* _EXERCISE DETAILS_
Print, exactly as written, the line in the entries below that contains "The width and" and every line after it up to and including the last. Omit pictures.

* _ENTRIES SUPPLIED_
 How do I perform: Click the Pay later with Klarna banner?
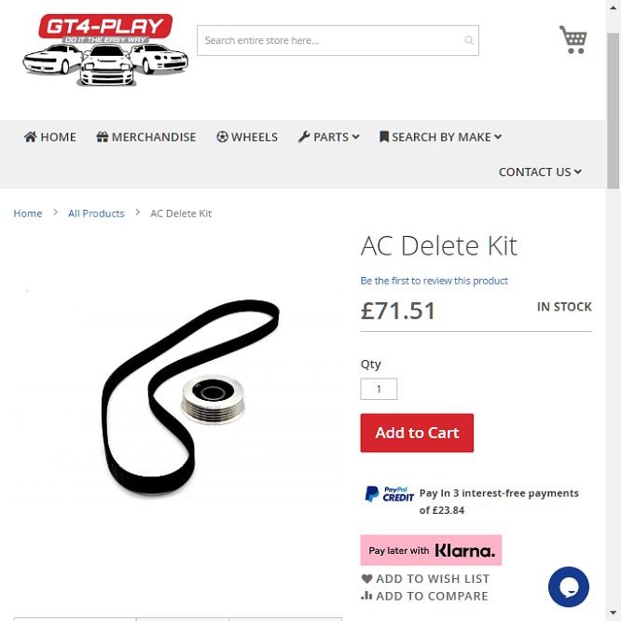431,550
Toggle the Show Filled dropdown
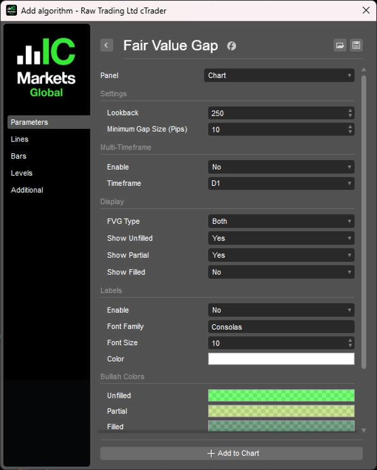 pyautogui.click(x=281, y=272)
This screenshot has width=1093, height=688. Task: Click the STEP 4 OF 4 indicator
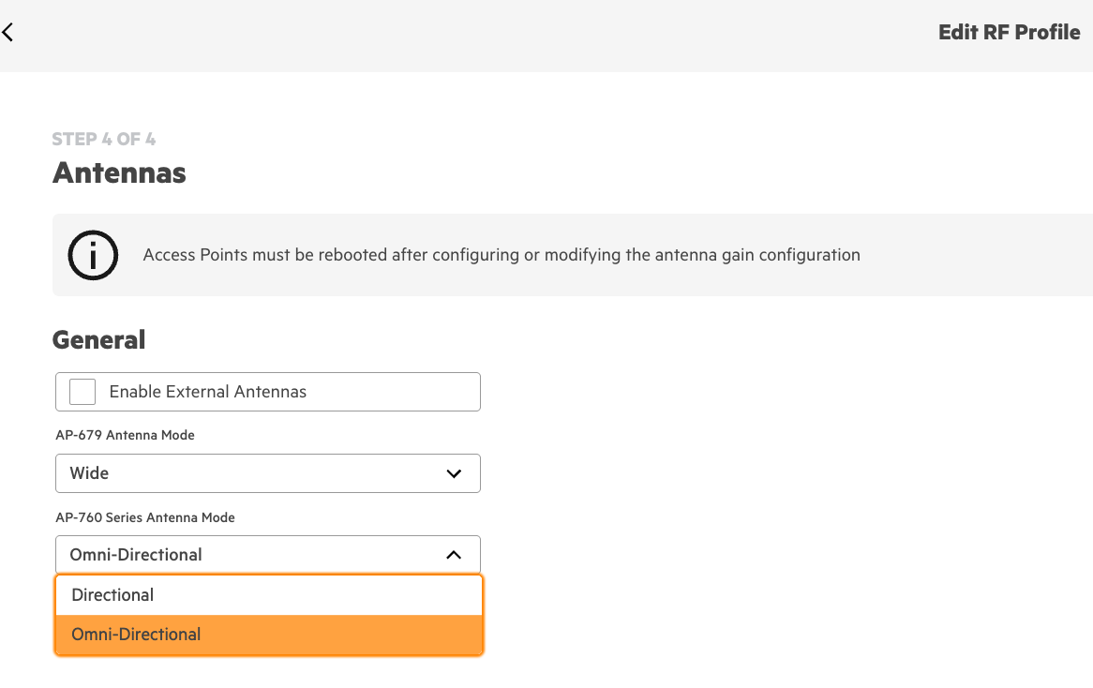[104, 140]
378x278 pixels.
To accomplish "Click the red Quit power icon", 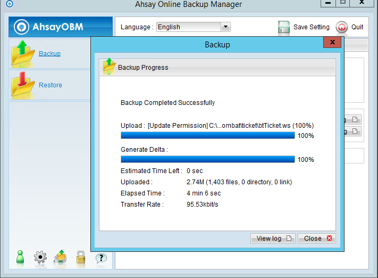I will point(341,27).
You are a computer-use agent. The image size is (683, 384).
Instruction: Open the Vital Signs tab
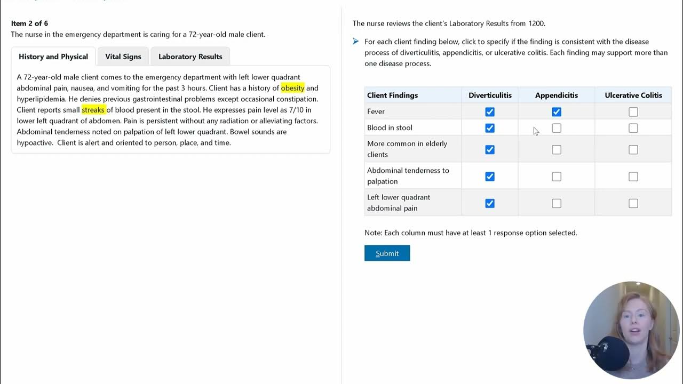123,57
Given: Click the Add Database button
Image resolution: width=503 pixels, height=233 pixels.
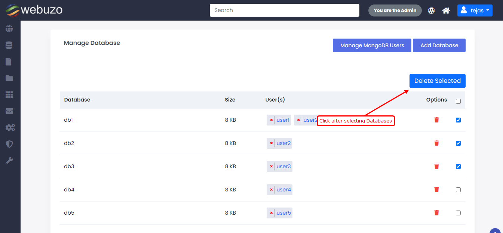Looking at the screenshot, I should point(439,45).
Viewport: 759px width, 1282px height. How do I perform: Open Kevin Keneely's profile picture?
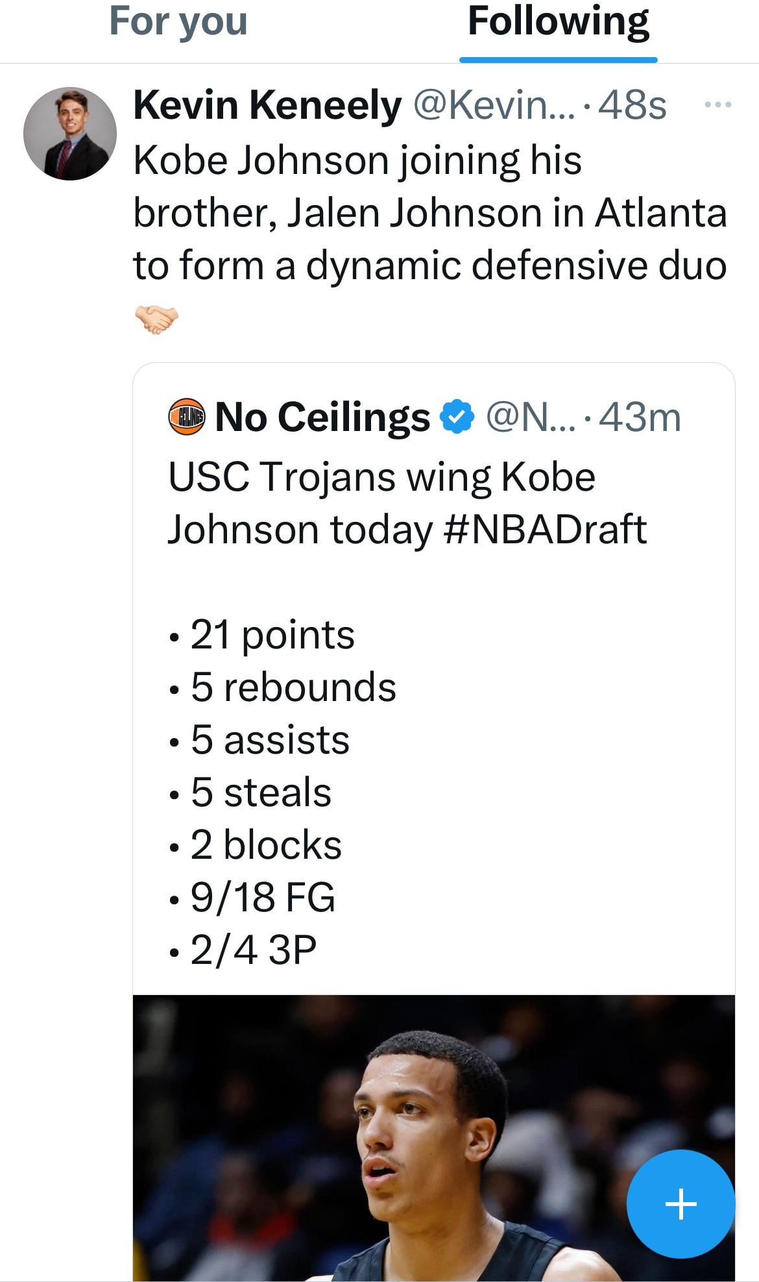[70, 134]
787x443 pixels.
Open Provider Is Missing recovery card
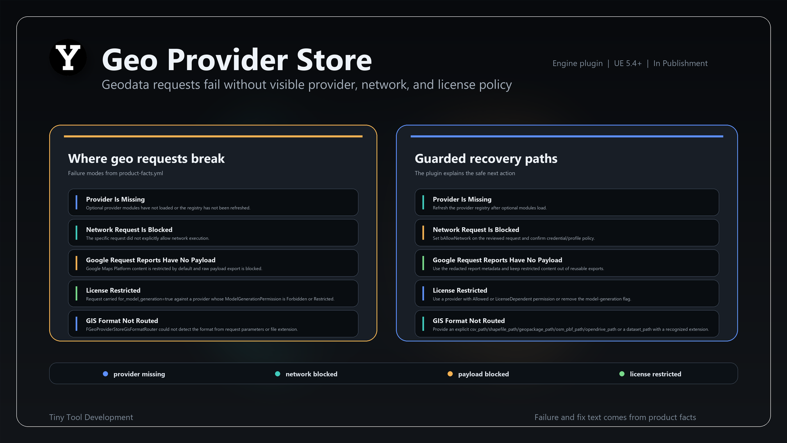point(567,202)
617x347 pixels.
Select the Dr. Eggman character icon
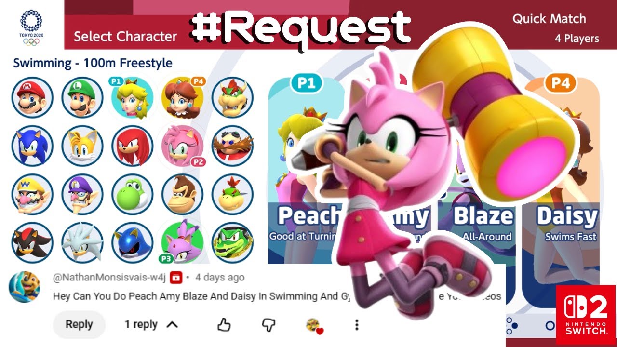click(x=232, y=146)
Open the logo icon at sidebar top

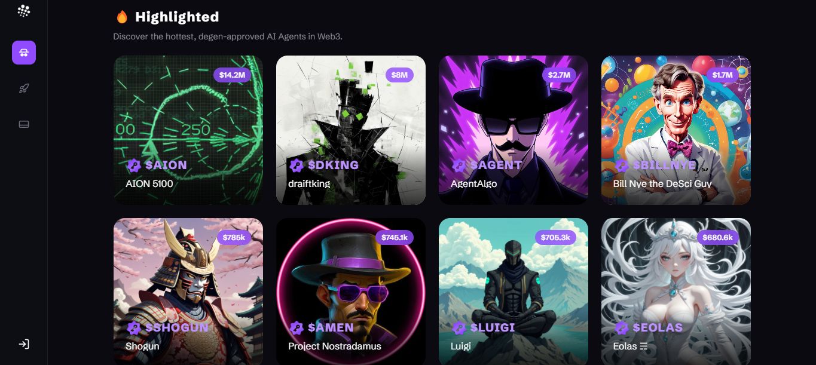tap(24, 11)
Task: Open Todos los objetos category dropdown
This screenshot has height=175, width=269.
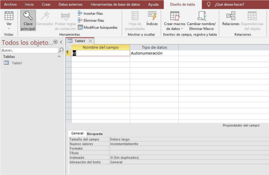Action: point(56,42)
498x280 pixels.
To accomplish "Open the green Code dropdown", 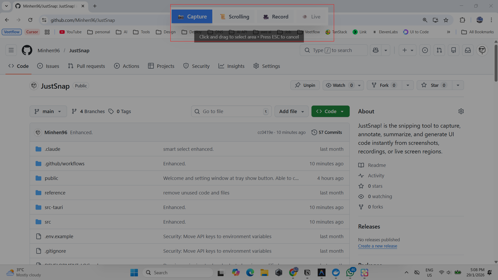I will 330,111.
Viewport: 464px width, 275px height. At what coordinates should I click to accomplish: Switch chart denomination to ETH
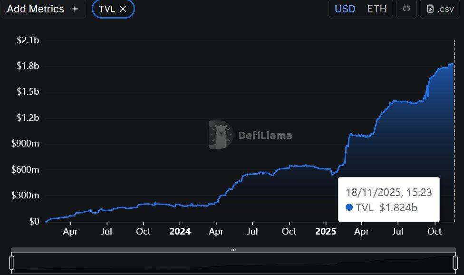(377, 9)
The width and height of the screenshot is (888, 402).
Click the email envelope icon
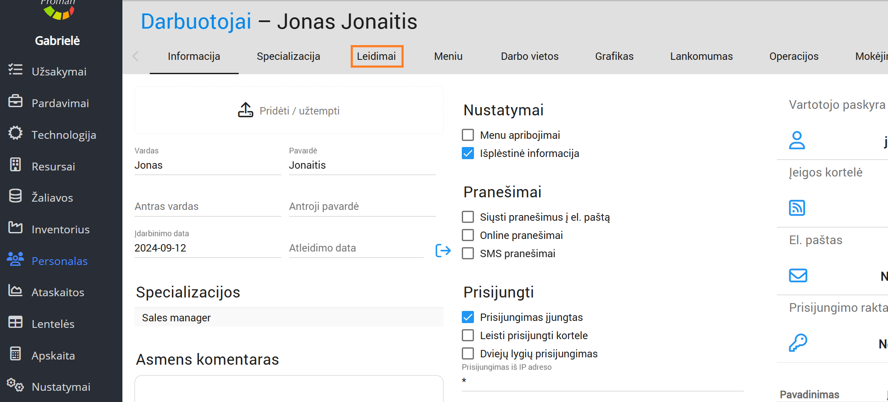pos(797,275)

* _RESULT BELOW_
The width and height of the screenshot is (888, 402).
Click the email envelope icon
pos(797,275)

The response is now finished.